人生、添い寝にあり!

添い寝の伝承

父の脱皮

ゴールデンウィークの最中、祖父が他界した。米寿のお祝いの席で、「曾孫の顔を眺められるのはいつかなあ?」という親族による善意の暴言が流れても「いいや、あなた自身が幸せならいいんだよ」と微笑むだけで決して暴言には加担しない、そんな祖父が大好きだった。
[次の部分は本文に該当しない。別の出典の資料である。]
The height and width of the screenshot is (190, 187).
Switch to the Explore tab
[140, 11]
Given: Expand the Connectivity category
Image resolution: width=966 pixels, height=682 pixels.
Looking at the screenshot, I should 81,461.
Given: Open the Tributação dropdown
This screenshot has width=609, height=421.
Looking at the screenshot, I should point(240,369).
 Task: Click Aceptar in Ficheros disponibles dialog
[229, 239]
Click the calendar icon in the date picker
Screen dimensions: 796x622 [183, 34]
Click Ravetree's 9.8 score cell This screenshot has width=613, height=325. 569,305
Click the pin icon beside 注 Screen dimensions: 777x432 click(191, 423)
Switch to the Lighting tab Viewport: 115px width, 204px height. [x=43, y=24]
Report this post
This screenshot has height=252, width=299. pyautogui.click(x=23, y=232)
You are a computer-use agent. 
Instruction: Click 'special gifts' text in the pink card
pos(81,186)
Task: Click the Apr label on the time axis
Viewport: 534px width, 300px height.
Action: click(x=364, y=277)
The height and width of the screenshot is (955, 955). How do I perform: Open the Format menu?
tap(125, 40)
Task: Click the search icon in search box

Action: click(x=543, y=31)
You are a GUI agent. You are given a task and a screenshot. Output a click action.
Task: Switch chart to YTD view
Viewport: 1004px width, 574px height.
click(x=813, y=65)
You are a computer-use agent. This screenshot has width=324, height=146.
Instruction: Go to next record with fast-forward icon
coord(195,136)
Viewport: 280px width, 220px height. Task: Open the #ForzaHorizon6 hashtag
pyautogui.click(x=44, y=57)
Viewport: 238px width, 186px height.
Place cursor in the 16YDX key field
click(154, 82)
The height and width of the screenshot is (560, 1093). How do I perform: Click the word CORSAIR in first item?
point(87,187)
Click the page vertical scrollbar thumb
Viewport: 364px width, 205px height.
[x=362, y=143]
突然救急搬送された祖父、「保険証の持参忘れを病院受付に責められたので納得いかない」と苛々する母、「そうか…」と沈黙の父、「毎日お見舞いに行こう」と張り切る叔母。その二ヶ月後、延命治療の選択肢に懸けても、嗚呼、あっけなく、逝ってしまった、五月晴れでした。

 

既に四年前、祖母は逝ってしまっているので、どうやら父はついに両親を亡しくたというわけだ、今どんな気持ちだろうか、父の表情は大体いつも変わらなくて、それは通夜でも変わらなかった。それでも喪主として、皆の前に立つ父をはじめて主体的な存在と思えたのだから不思議だ。いままで一体彼をなんだと思っていたんだろう。幼い頃、この人は父親役割を全うすることも演じることもできない人なんだなと気付いて、それからは不思議な生き物だと思って接していた。自分のことでいつも精一杯で、「家庭」という枠の中に嵌っては生きられず、つねに芸術に親しんでいた父。さて、私は彼にとって何者だったのだろうか。娘というよりも、「たまたま同居することになった小人」であり「いつの間にか成長していた大人」であり「わりと趣味のあう他人」であったのかもしれない。私にとっても、父という呼称は便宜上/法律上でしかなく、実際は、沢山の作品を紹介してくれた教養人であり、The Beatlesを愛するミュージシャンであり、寡黙で無機質な変なおじさんであった。役割を担えなくたって、個として十分に関わることはできる。名付けられた関係性に縛られる必要はなくて、個と個の、人間としての関係性が豊かであればそれでいいのだと、私はいつの間にか学ばされていたのかもしれない。

 

通夜が終わり、葬儀場(に併設された大部屋)にて、祖父の遺体と共に一晩眠ることになった。そこには、父、叔母(父の妹)、私、が泊まりこむことになった。通夜で居合わせた祖父の甥が、私の夫の同僚だったということが発覚したので、当初その話題で持ち切りとなった。続いて叔母が「そういえばさ、お父さん(私視点では祖父)のきょうだい関係って」「末っ子だったのに、戦後も家族を養うために頑張っていたんだよね」「お父さんがお母さんと結婚してからは…」と語り出す。そこに居る私は良い意味で空気みたいで、兄妹が生きてきた長い歴史を穏やかに傾聴する。

 

それまで寡黙だった父が淡々と呟く。「そういや…、子供の頃は…、皆の家と比べて、自分の家は大分変なのだと気付いたんだよ」「あんなに親が怒鳴り散らしている光景は、他とはちがくて…、すごく嫌で…、わりとトラウマになっていたんだなあ」

そんな父の独白を、はじめて聞いた私は、得体の知れない感情が湧き上がってきたのだった。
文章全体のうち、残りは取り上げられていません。